Jakarta · Senin, 17 Agustus 2026Cari
WargaKonoha

Cegah Anak Putus Sekolah, Kalsel Perkuat Program Paket C hingga Pendidikan Inklusif

Pemerintah Provinsi Kalimantan Selatan (Kalsel) berkomitmen memperluas akses pendidikan bagi seluruh masyarakat melalui pendidikan formal, kesetaraan, dan inklusif untuk mencegah anak putus sekolah. Gubernur Kalsel, H. Muhidin, menegaskan tidak boleh ada anak yang tertinggal dari pendidikan, dengan fokus pada pembukaan akses seluas-luasnya.
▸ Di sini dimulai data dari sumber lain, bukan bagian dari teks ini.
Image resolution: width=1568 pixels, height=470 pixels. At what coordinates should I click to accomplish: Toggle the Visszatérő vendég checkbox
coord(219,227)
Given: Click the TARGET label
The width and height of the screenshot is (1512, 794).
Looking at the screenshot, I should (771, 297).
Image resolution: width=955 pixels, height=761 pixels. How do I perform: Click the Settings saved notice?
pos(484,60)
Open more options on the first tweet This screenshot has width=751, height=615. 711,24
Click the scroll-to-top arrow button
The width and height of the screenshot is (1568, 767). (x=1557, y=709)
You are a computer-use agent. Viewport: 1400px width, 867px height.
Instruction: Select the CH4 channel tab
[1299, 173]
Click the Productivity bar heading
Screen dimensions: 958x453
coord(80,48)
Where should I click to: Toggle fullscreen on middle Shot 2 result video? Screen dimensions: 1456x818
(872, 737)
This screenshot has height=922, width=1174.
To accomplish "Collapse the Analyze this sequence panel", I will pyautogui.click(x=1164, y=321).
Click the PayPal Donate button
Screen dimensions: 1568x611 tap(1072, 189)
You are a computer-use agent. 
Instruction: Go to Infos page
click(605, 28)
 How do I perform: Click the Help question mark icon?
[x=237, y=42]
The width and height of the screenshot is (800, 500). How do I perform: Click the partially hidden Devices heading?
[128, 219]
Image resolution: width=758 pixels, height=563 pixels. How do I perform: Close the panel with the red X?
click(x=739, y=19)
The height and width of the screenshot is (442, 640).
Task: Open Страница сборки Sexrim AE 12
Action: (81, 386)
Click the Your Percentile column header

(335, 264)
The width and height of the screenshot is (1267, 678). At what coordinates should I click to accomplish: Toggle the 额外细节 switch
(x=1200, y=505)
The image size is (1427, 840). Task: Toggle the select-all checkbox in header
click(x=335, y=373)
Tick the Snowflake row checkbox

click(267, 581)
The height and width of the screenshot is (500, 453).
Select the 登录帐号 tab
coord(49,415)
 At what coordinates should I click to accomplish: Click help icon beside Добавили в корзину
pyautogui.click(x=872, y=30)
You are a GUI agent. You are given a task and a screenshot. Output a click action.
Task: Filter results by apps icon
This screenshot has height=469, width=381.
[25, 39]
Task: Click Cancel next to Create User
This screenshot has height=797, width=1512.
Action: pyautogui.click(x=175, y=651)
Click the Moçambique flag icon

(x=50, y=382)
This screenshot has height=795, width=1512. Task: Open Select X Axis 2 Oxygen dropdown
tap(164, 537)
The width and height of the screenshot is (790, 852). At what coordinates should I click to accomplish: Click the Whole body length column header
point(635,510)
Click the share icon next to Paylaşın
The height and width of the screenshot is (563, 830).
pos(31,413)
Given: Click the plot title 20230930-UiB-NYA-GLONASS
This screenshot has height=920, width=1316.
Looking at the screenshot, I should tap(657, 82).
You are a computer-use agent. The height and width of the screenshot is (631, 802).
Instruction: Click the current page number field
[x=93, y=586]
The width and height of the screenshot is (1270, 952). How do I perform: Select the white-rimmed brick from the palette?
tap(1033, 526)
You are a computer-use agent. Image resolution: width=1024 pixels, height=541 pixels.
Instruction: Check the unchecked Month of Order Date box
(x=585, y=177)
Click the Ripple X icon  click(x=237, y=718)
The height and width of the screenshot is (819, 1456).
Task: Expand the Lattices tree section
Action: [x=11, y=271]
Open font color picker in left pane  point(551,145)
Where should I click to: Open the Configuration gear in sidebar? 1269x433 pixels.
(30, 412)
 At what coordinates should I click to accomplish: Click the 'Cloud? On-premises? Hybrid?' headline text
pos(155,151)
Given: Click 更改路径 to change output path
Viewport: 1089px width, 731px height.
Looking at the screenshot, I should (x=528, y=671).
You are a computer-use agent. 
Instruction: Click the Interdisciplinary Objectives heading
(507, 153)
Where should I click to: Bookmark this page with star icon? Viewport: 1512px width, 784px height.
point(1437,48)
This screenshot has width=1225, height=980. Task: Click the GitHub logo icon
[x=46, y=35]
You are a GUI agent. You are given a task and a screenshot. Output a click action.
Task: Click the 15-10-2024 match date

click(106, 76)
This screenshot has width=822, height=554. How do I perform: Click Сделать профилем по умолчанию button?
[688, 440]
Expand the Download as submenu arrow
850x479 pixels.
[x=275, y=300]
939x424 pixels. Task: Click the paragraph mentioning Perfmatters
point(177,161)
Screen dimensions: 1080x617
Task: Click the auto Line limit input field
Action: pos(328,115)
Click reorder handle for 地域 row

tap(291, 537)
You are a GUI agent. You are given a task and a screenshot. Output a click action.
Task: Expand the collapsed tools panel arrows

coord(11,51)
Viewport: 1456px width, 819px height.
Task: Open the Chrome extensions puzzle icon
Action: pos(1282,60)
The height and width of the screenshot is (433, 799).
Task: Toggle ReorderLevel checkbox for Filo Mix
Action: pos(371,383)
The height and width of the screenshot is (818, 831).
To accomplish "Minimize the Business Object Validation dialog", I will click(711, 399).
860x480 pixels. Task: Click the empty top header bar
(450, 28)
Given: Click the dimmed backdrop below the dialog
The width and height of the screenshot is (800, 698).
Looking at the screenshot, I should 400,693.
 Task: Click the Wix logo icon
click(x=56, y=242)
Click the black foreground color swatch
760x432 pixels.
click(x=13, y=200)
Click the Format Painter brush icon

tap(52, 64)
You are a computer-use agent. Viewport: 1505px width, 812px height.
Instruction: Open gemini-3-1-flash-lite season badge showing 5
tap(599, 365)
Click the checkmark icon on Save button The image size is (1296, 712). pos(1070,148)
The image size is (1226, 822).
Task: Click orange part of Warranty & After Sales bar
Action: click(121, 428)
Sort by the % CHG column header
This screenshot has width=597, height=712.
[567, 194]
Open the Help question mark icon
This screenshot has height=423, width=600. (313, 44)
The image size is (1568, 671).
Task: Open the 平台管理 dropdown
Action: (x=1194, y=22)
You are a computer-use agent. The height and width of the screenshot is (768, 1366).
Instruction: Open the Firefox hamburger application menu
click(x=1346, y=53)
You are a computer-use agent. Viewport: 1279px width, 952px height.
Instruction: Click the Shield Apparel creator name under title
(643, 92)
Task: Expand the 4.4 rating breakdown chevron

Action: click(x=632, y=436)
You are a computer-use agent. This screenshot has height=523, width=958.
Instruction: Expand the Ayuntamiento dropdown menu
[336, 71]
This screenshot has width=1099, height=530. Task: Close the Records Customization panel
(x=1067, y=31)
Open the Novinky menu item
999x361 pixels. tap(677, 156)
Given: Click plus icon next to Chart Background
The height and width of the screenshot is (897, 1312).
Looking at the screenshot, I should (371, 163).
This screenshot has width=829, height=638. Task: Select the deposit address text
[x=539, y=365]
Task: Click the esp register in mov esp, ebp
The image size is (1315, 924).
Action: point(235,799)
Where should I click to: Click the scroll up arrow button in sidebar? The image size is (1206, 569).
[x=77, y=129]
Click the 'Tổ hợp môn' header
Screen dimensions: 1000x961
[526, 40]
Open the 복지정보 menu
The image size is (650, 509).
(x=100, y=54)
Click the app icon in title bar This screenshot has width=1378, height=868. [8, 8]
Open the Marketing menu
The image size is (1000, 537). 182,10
Data Badan Pusat Statistik (BPS) Kalsel mencatat Angka Partisipasi Sekolah (APS) kelompok usia 16-18 tahun sekitar 75%, menunjukkan sebagian anak usia SMA tidak sedang mengikuti pendidikan. Rata-rata lama sekolah masyarakat Kalsel adalah 8,81 tahun atau setara kelas IX SMP, mengindikasikan perlunya perluasan akses hingga jenjang menengah. Untuk mengatasi tantangan ini, Pemprov Kalsel mengalokasikan dana Rp500 juta bagi setiap kabupaten/kota guna memperkuat program paket A, B, dan C, sebagai strategi menekan angka Anak Tidak Sekolah (ATS) dan meningkatkan kualitas sumber daya manusia.